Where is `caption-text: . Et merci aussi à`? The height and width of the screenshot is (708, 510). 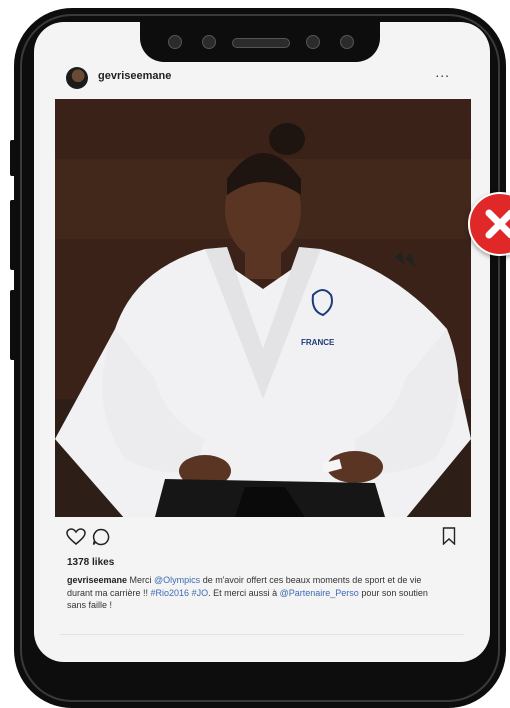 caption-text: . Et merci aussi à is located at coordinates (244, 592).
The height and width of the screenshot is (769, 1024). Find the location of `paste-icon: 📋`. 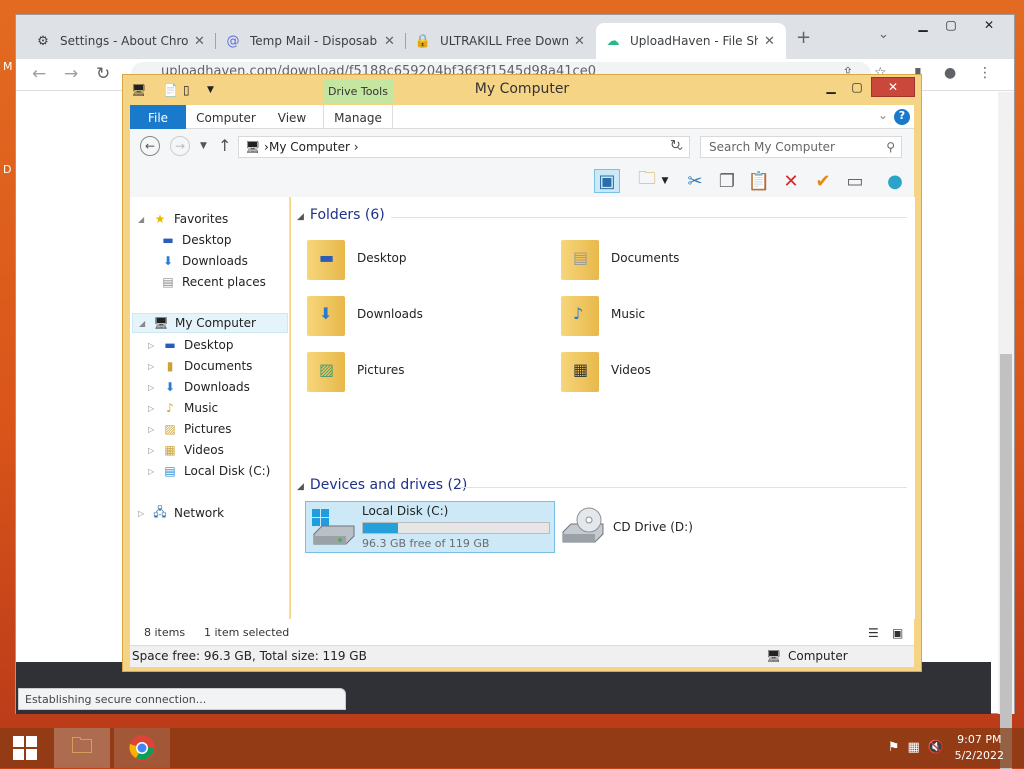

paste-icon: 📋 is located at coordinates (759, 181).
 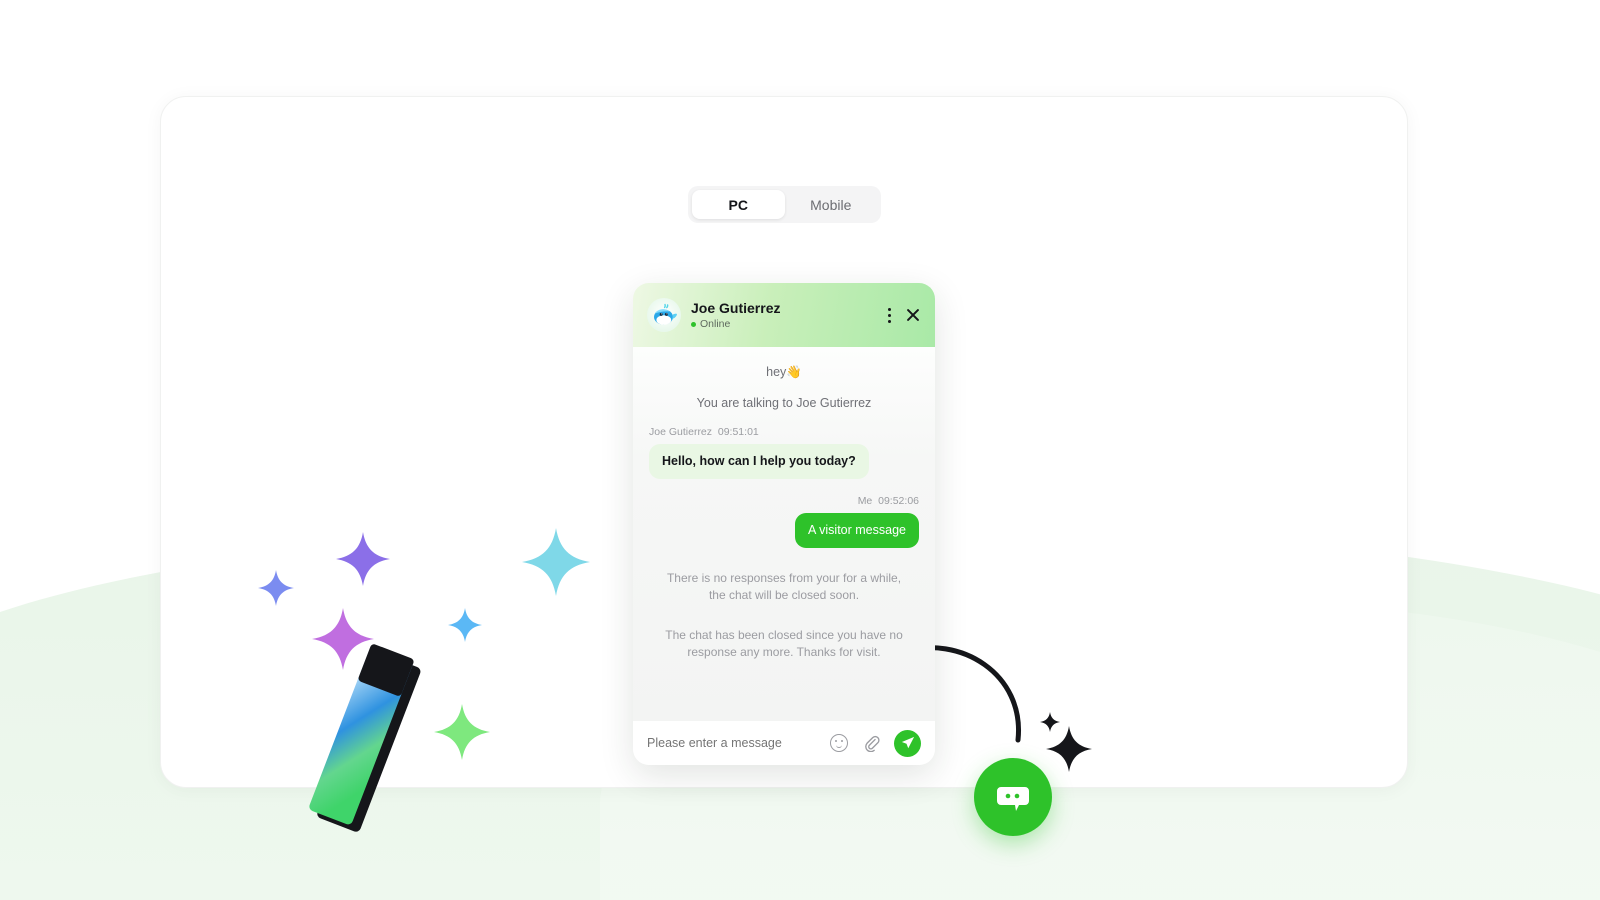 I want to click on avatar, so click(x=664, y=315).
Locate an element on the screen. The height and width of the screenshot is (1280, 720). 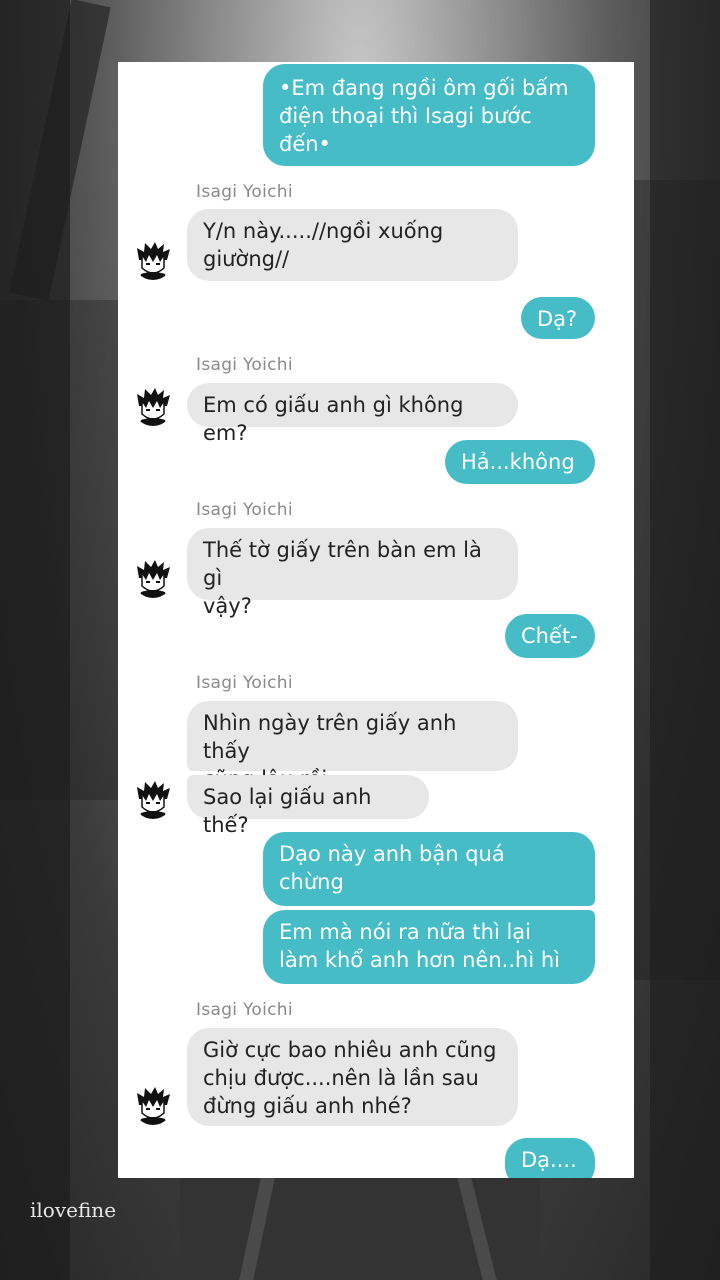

### WORK TO COMPLETE
Print everything from the line that contains "I want to click" down to the end of the entries, leaving out the pictures.

### WRITTEN SOLUTION
  I want to click on avatar, so click(x=664, y=315).
Locate an element on the screen. The height and width of the screenshot is (1280, 720). 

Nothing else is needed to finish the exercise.